With each day that I learn more about occupational therapy, the more proud I am to be on the road to becoming an OT.
This pride really became apparent to me last Friday. Our class had just finished listening to a 90 minute medical lecture, given by the heads of Psychiatry and Occupational Therapy at our university’s hospital. They flew through the neurological implications of conditions such as schizophrenia, major depression, and bipolar disorder. It wasn’t the first time our class has learned the details of those disorders, so we have become fairly well acquainted with them by now. Throughout the lecture, these men addressed ways in which OT’s could intervene with people experiencing mental health disorders such as these. It was a fantastic lecture, but as soon as I walked out of the classroom, I had to shift my thoughts to my upcoming midterms I needed to study for and paper I needed to write, all for my physical disabilities class.
That’s when it hit me.
I just sat through a medical lecture about these intense mental health disorders. Given by the doctor who is the head of the psychiatric unit at University Hospital. And I totally kept up. And now I’m gonna go study for Physical Disabilities. Those things are so different. OT’s can do anything!
And it’s true. No two occupational therapists are really alike. We are so diverse!
While one OT may be working with a premature infant in the NICU, training its reflexes so that it can learn how to use the suck-swallow-breathe pattern that it was supposed to have at birth so that it can begin feeding through its mouth, another OT may be working with an 85-year-old woman who has experienced a decline in her independence due to injury or aging, teaching her how to use some adaptive equipment or how to modify her home environment so that she can regain her independence.
While one OT may be teaching a teenage boy with a spinal cord injury how to navigate in his wheelchair, care for himself independently or participate in things that are important to him, another OT may be helping a homeless man learn what technical and social skills he needs in order to get back into stable housing and a job.
While one OT may be helping a woman who had a stroke, teaching her how to care for herself and participate in activities she enjoys, another OT may be working with someone who is struggling with schizophrenia, offering them strategies for increasing their quality of life despite their difficulties.
While one OT may be playing with a boy with autism, teaching him to interact socially with other children or how to manage his behavior when he gets upset, another OT may be teaching a girl with cerebral palsy how to ride a horse, knowing that horseback riding can help improve her trunk alignment and strength, thus contributing to improvement in her hand skills so that she can do things like feed or dress herself.

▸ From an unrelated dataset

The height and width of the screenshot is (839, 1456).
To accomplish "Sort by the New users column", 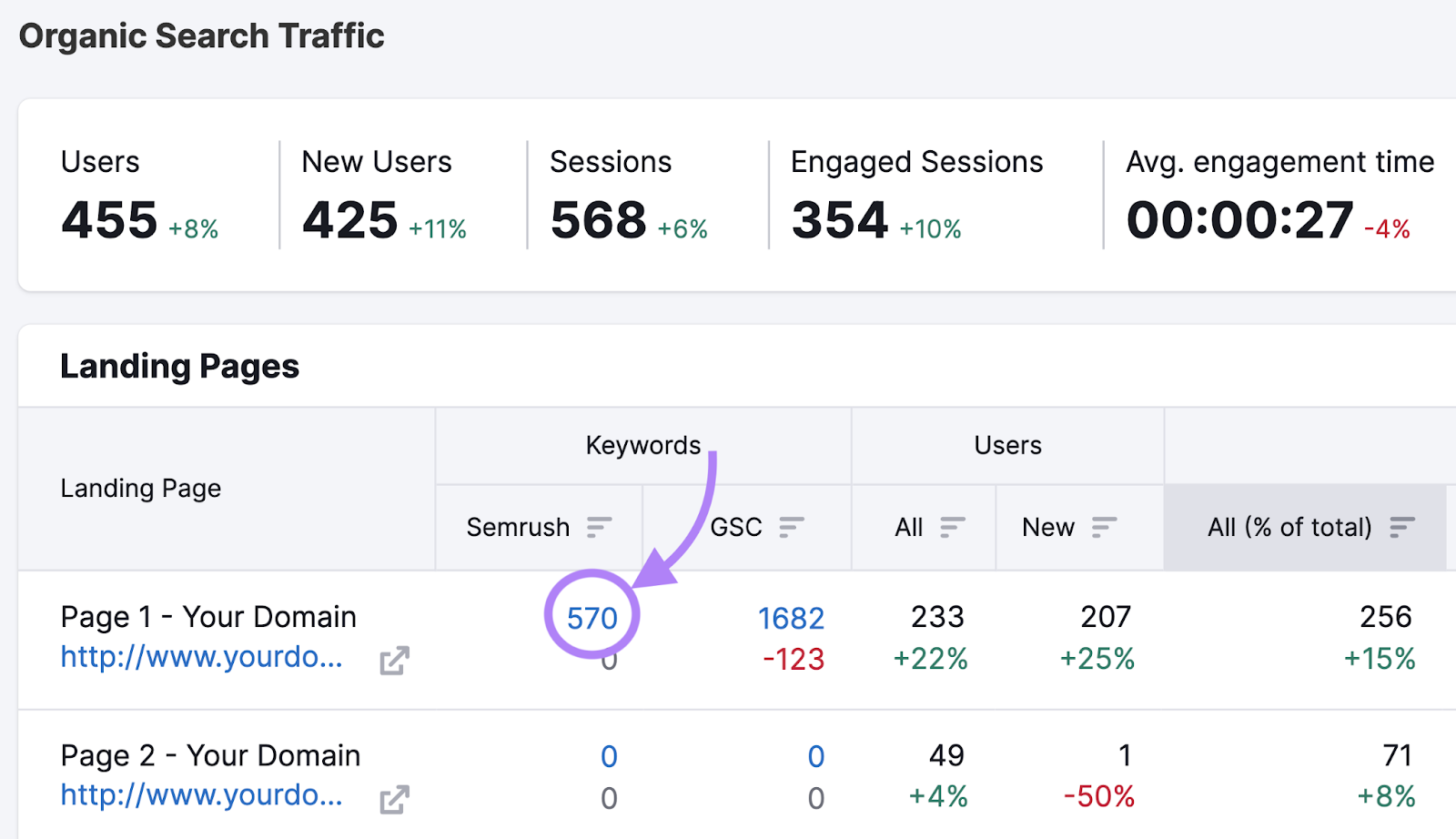I will tap(1105, 527).
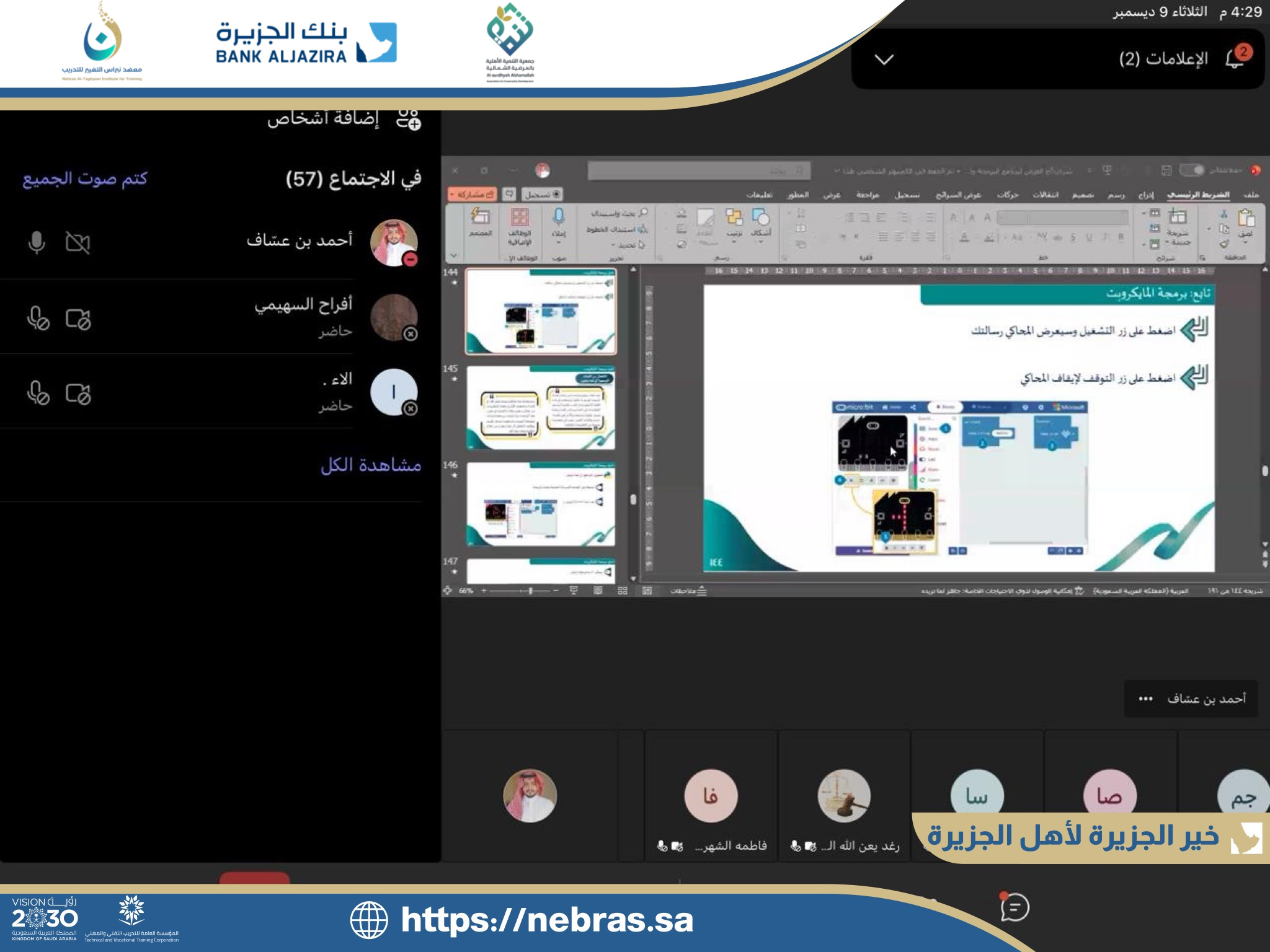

And those are just a few examples.
I am so proud to be an OT. We are creative. We are smart. We are powerful. We care about improving people’s quality of life, which means more than just working to improve their physical condition.
What we do matters. We are unique in what we offer and, yet, we are not pigeon-holed by it.
When we say that we help people “live life to the fullest”, we accept the fact that people’s “disabilities” affect more than just their body. Physical and mental disabilities impact every aspect of a person’s life. And we, as occupational therapists, get to look at the person as a whole and say, How we can improve this person’s quality of life? What’s going on in their body, brain, environment, and social life that will impact their everyday living? What do they want to get back to doing that they can’t do now? What’s important to them? How will this disability affect the way they feel about themselves as a person…or how other people feel about them?
And after we ask those questions, we get to work.
I don’t know any other profession that operates like ours.
And that’s why I’m proud to be an occupational therapist.